Question

Let \(f:\mathbb{C} \rightarrow \mathbb{C}\) be continuous and assume that \(f(z)=f(2z)\) for all \(z \in \mathbb{C}\). Show that \(f\) is constant.

Answer 1

If you're looking for a proof here, I *think* you can try this by contradiction. Assume \(f(z)\) is non-constant, perhaps by saying it's monotonically increasing or decreasing for some interval. Is it possible then for \(f(z)=f(2z)\) to be true? Just an idea, I don't know if it'd take you anywhere.

Answer 2

I should take that back. I'm not even sure monotonicity applies to complex-valued functions...

Answer 3

Yeah I'm not too sure about that either

Answer 4

If you had the fact that \(f\) was holomorphic, I might be able to do something, but I don't see anything (right now) if it's just continuous.

Answer 5

I think I have an idea. Since it's continuous everywhere, it's continuous at 0. So let \(\{z_i\}_{i=1}^\infty\) be a sequence of complex numbers approaching 0 along a straight line so that \(z_i=2z_{i+1}\). So since \(f\) is continuous, \[\lim_{n\to\infty}f(z_n)=f(0).\]But from the way we defined our sequence, \(\lim_{n\to\infty}f(z_n)=f(z_1)\). So \(f(z_1)=f(0)\). Now, notice that we can choose \(z_1\) arbitrarily in \(\mathbb{C}\) and define the same sequence, and it will always approach \(0\). But that means that \(f(0)=f(z)\) for all \(z\in\mathbb{C}\), so the function must be constant.

Answer 6

how do you say that \(\lim_{n\rightarrow \infty} f(z_n)=f(z_1)\)

Answer 7

That's from the condition that \(f(z)=f(2z)\). The way we defined the sequence, we know that \(f(z_i)=f(z_j)\) for all \(i,j\in\mathbb{Z}^+\). So if we say \(f(z_1)=L\), then we could rewrite the limit as \(\lim_{n\to\infty}L\). But \(L\) is a constant, so the limit is clearly equal to \(L=f(z_1)=f(0)\).

Answer 8

Gosh I feel really dumb but I'm not sure I quite understand :(

Maybe because I have trouble understand how complex sequences work? Honestly our prof spent like 30 mins on that... can we imagine that they work similarly as in real-valued functions?

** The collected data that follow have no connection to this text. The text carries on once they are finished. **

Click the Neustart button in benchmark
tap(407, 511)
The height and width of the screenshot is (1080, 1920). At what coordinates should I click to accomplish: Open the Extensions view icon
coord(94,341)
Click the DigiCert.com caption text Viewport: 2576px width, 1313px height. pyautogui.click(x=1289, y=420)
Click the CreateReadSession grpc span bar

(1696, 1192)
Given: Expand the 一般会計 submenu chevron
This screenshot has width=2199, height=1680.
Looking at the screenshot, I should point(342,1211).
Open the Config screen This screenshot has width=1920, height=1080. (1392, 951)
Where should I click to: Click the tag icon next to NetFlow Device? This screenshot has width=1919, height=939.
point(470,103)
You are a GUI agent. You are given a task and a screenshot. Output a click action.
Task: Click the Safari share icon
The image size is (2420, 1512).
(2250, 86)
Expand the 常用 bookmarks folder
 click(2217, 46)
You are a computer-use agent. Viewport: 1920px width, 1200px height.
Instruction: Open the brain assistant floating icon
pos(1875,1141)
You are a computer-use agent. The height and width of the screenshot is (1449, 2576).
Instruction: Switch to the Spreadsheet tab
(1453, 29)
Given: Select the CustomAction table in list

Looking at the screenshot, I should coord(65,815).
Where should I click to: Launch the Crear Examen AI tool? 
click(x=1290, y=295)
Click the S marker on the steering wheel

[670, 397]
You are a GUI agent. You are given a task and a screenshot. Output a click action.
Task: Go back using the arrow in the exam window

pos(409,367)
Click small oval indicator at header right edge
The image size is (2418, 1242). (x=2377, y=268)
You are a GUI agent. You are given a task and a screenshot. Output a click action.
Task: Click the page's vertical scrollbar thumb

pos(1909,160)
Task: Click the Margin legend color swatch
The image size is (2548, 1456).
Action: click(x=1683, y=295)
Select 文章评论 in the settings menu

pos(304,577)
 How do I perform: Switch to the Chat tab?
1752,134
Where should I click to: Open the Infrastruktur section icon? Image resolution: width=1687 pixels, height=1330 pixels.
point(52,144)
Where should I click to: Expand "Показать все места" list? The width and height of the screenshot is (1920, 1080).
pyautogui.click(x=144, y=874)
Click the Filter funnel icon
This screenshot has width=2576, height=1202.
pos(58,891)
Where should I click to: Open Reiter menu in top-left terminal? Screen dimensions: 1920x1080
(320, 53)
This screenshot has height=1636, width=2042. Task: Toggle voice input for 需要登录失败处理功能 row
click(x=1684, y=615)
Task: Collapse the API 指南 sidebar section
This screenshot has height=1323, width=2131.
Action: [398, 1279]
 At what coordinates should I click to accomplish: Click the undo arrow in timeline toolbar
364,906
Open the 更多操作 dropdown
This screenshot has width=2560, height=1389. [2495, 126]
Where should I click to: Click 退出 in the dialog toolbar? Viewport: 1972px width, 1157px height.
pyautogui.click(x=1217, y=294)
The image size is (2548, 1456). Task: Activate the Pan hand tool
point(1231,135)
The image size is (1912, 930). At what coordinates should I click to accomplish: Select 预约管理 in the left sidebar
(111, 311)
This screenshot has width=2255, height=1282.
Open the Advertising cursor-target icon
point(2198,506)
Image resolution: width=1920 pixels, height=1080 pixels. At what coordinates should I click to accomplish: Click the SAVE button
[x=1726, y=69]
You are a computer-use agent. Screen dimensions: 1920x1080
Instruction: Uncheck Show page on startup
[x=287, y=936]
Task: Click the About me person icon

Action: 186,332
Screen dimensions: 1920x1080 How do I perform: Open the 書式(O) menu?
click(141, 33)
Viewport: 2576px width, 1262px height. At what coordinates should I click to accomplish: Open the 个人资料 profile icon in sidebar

Also, if you constructed this particular sequences, how does it imply it's true in all cases?

Answer 9

Convergent sequences in the complex numbers are slightly different from sequence in the real numbers, but the particular sequence I constructed is almost exactly like a sequence in the real numbers since every point in the sequence lies on the same line.

As for continuous functions, I'm using the definition: A function \(f\) is continuous at a point \(c\) if for any sequence \(\{x_1\}_{n=1}^\infty\) that converges to \(c\), then the sequence \(\{f(x_n)\}_{n=1}^\infty\) converges to \(f(c)\) (so the limit as \(n\to\infty\) of \(f(x_n)\) will be \(f(c)\).

It's true in all cases, since if I choose ANY \(z_1\in\mathbb{C}\), then define the sequence \(z_{i+1}=z_i/2\), the sequence \(\{z_i\}_{i=1}^\infty\) will approach the origin. Since the function is continuous, we use the above definition to see that \(f(z_i)\) approaches \(f(0)\) as \(i\to\infty\). Finally, from the condition that \(f(z)=f(2z)\), or equivalently \(f(z)=f(z/2)\), we notice that \(f(z_i)\) is constant for all \(i\in\mathbb{Z}^+\). So the sequence must approach that same constant. But we already know it approaches \(f(0)\), so \(f(0)\) must be that constant. So \(f(0)=f(z_1)\) for all \(z_1\in\mathbb{C}\), so \(f\) must be constant.

Answer 10

ohhh oh my I had to read this MANY times but it has finally sunk in!
I get it now. Thank you sooooo much!!!

Answer 11

You're welcome. Out of curiosity, what is this for? Complex analysis? Real analysis? Or something different?

Answer 12

It is for complex analysis

Answer 13

Nice. You'll be surprised at how much nicer things work in the complex plane rather than the real line.

Answer 14

Hehe good to know